#### [REQUIREMENT A]
Name every function called in the code from the SIMD forum post. Leave out the int4 type conversions.
#### [REQUIREMENT B]
Write what comes next in the forum post about SIMD syntax for D, beginning after its final sentence.

#### [TEXT SEGMENT]
I don't disagree with you, it is fairly cool!
I can't can't imagine D adopting those sort of language features any time
soon, but it's probably possible.
I guess the keys are defining the bool vector concept, and some tech to
flatten both sides of a vector if statement, but that's far from simple...
Particularly so if someone puts some unrelated code in those if blocks.
Chances are it offers too much freedom that wouldn't be well used or
understood by the average programmer, and that still leaves you in a
similar land of only being particularly worthwhile in the hands of a fairly
advanced/competent user.
The main error that most people make is thinking SIMD code is faster by
nature. Truth is, in the hands of someone who doesn't know precisely what
they're doing, SIMD code is almost always slower.
There are some cool new expressions offered here, fairly convenient
(although easy[er?] to write in other ways too), but I don't think it would
likely change that fundamental premise for the average programmer beyond
some very simple parallel constructs that the compiler can easily get right.
I'd certainly love to see it, but is it realistic that someone would take
the time to do all of that any time soon when benefits
are controversial? It may even open the possibility for un-skilled people
to write far worse code.

Let's consider your example above for instance, I would rewrite (given
existing syntax):

// vector length of context = 1; current_mask = T
int4 v = [0,3,4,1];
int4 w = 3; // [3,3,3,3] via broadcast
uint4 m = maskLess(v, w); // [T,F,F,T] (T == ones, F == zeroes)
v += int4(1); // [1,4,5,2]

// the if block is trivially rewritten:
int4 trueSide = v + int4(2);
int4 falseSize = v + int4(3);
v = select(m, trueSide, falseSide); // [3,7,8,4]


Or the whole thing further simplified:
int4 v = [0,3,4,1];
int4 w = 3; // [3,3,3,3] via broadcast

// one convenient function does the comparison and select accordingly
v = selectLess(v, w, v + int4(1 + 2), v + int4(1 + 3)); // combine the
prior few lines

I actually find this more convenient. I also find the if syntax you demonstrate to be rather deceptive and possibly misleading. 'if' suggests a branch, whereas the construct you demonstrate will evaluate both sides every time. Inexperienced programmers may not really grasp that. Evaluating the true side and the false side inline, and then perform the select serially is more honest; it's actually what the computer will do, and I don't really see it being particularly less convenient either.

#### [DATA LINES]
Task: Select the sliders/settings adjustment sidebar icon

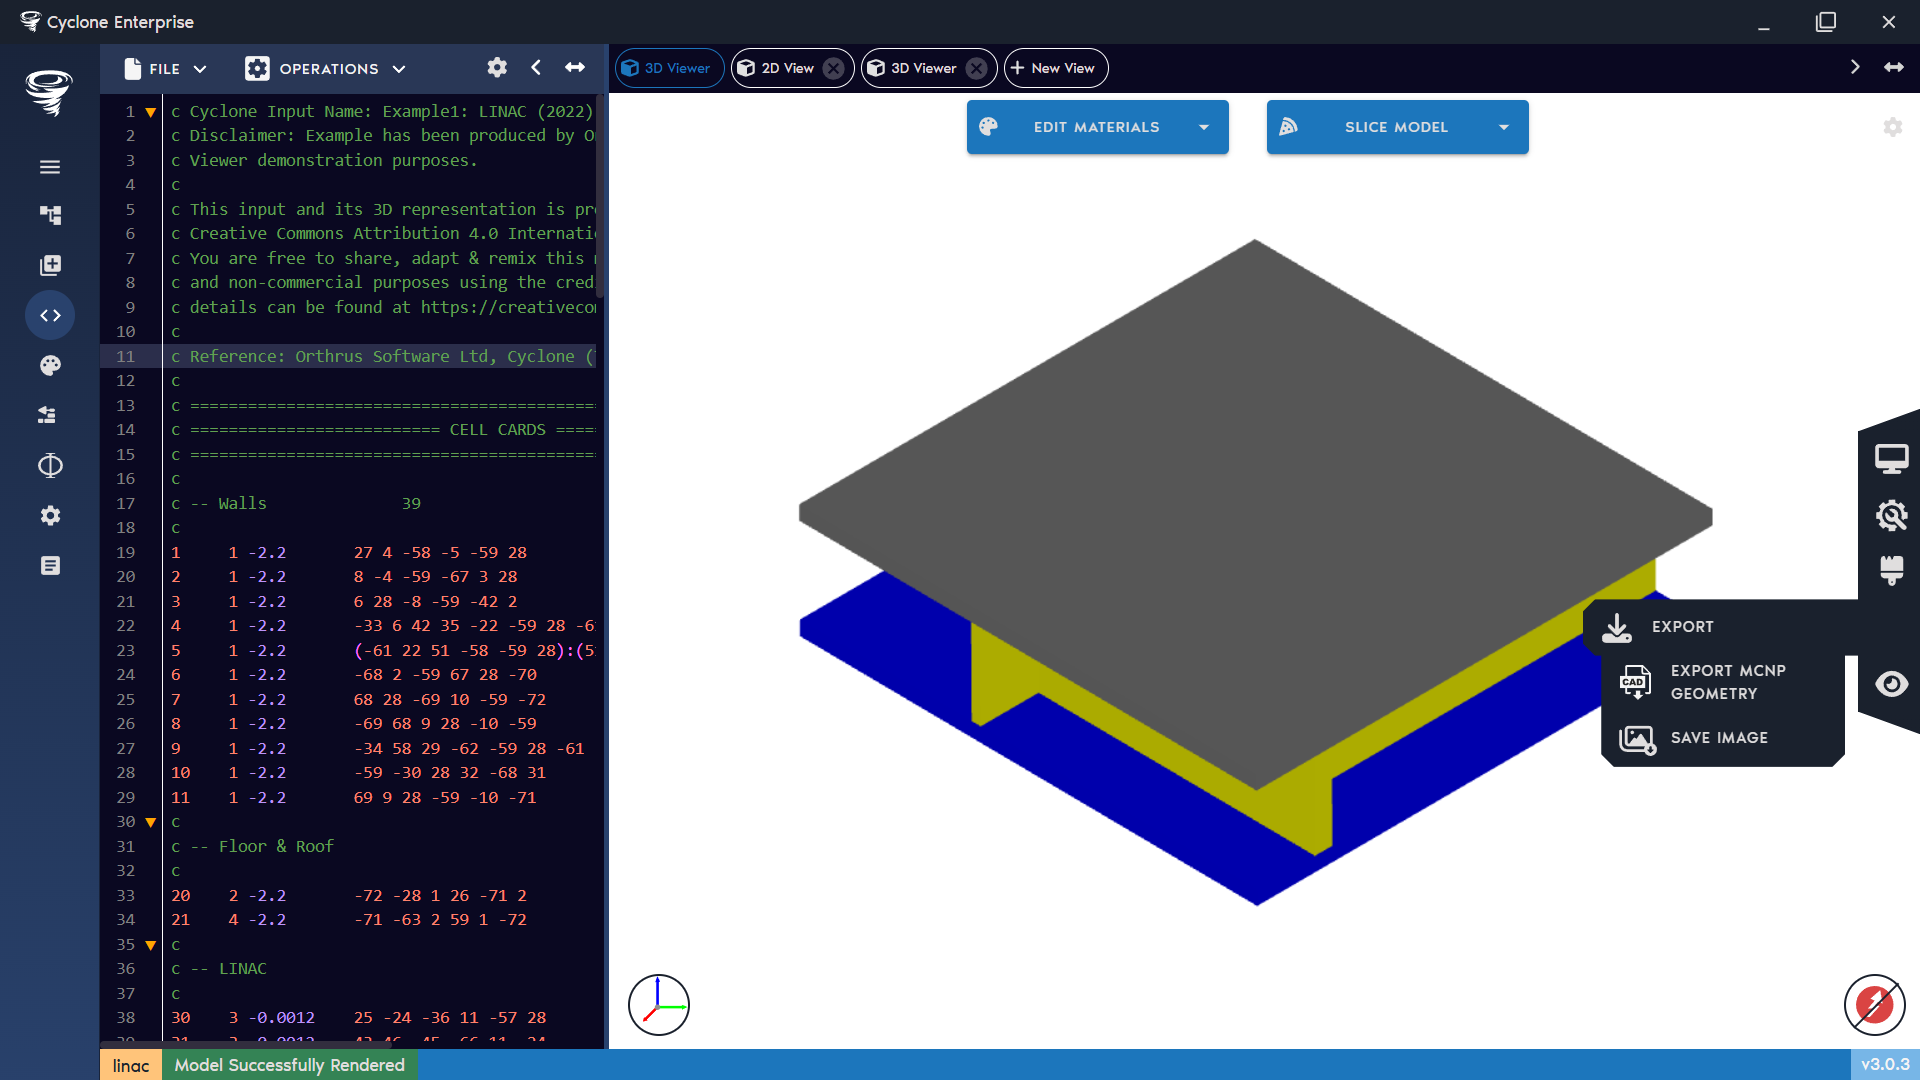Action: tap(50, 415)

#### [FINAL ANSWER A]
maskLess, select, selectLess

#### [FINAL ANSWER B]
October 24, 2012
On 24 October 2012 23:46, Manu <turkeyman@gmail.com> wrote:
> On 25 October 2012 01:00, bearophile <bearophileHUGS@lycos.com> wrote:
>>
>> Manu:
>>
>>
>>> The compiler would have to do some serious magic to optimise that; flattening both sides of the if into parallel expressions, and then applying the mask to combine...
>>
>>
>> I think it's a small amount of magic.
>>
>> The simple features shown in that paper are fully focused on SIMD programming, so they aren't introducing things clearly not efficient.
>>
>>
>>> I'm personally not in favour of SIMD constructs that are anything less
>>> than
>>> optimal (but I appreciate I'm probably in the minority here).
>>>
>>>
>>> (The simple benchmarks of the paper show a 5-15% performance loss compared
>>>>
>>>> to handwritten SIMD code.)
>>>>
>>>
>>> Right, as I suspected.
>>
>>
>> 15% is a very small performance loss, if for the programmer the alternative is writing scalar code, that is 2 or 3 times slower :-)
>>
>> The SIMD programmers that can't stand a 1% loss of performance use the intrinsics manually (or write in asm) and they ignore all other things.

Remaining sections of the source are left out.